# Are Sea France sailing



## thesnail (May 1, 2005)

Hi 

Can anybody update me on the current situation with Sea France? 
Have they gone down the pan? or is there some sign of a rescue package in place? 

Might have been better if we had booked with Sea Greece!!!!!! 

Bryan


----------



## rosalan (Aug 24, 2009)

There has been a fully informed thread here, watching the demise of Sea France.
The BBC announced a couple of days ago that Sea France were not sailing. It did not clartify 'ever' but although the boats may sail again, I think a different flag will be flying. Even if only to India to be scrapped on the beach.

Alan


----------



## steco1958 (Mar 5, 2009)

Bryan,

If you haven't already, have a look HERE


----------



## goldi (Feb 4, 2009)

Afternoon all,

I booked with seafrance lat week for next March as the third part of a carnet, The girl said she might know some more this week or if they are going to sail off into the sunset she will let me have my brass back.

norm


----------



## bognormike (May 10, 2005)

thesnail said:


> Hi
> 
> Can anybody update me on the current situation with Sea France?
> Have they gone down the pan? or is there some sign of a rescue package in place?
> ...


Hi Bryan

I shouldn't bother coming home!

I'll dig out Carl's thread shortly (unless someone else comes up with the link).

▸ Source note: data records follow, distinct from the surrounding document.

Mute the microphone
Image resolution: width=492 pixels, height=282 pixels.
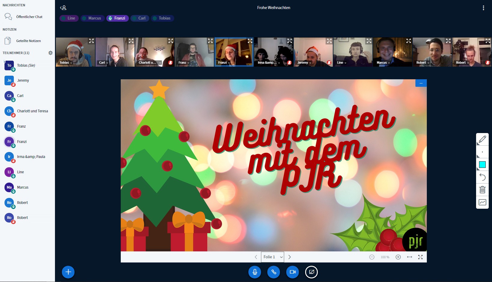click(255, 272)
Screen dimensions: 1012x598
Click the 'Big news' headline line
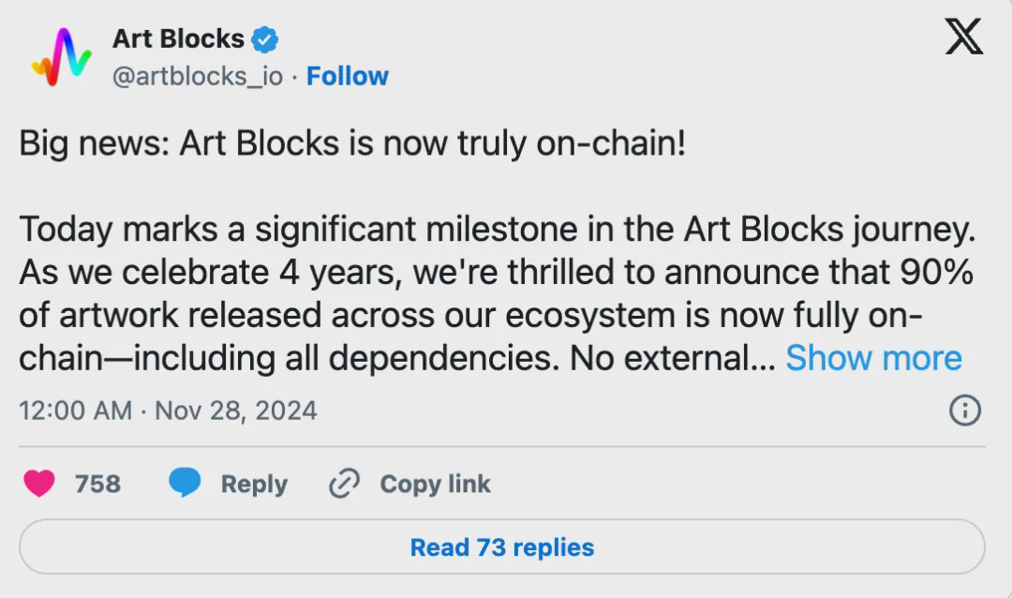coord(353,143)
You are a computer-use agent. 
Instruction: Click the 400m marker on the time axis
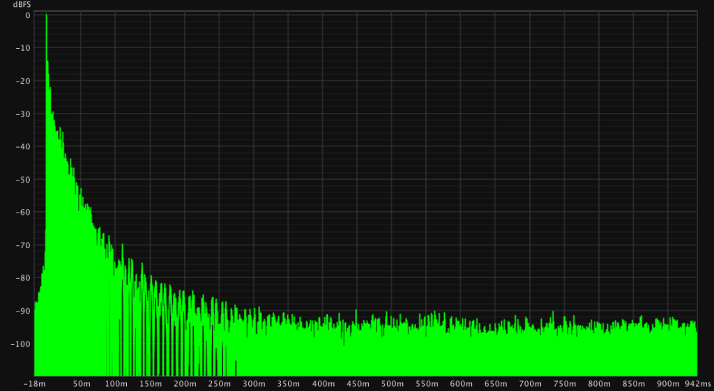pos(324,384)
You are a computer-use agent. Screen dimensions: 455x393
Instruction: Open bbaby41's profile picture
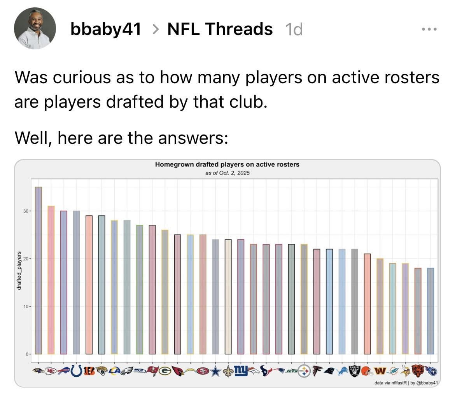point(35,29)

Basically they're down the tubes, and the offer from DFDS was turned down, with the counter one by the unions being laughed out of court :roll: . They had until today (I think) to come up with a better offer, but at the moment they're all tied up in port.

I think you can phone & get a refund or if you turn up with a ticket they will shift you to P&O / DFDS - allegedly :roll:


----------



## bognormike (May 10, 2005)

Thanks Steco - that's the one!


----------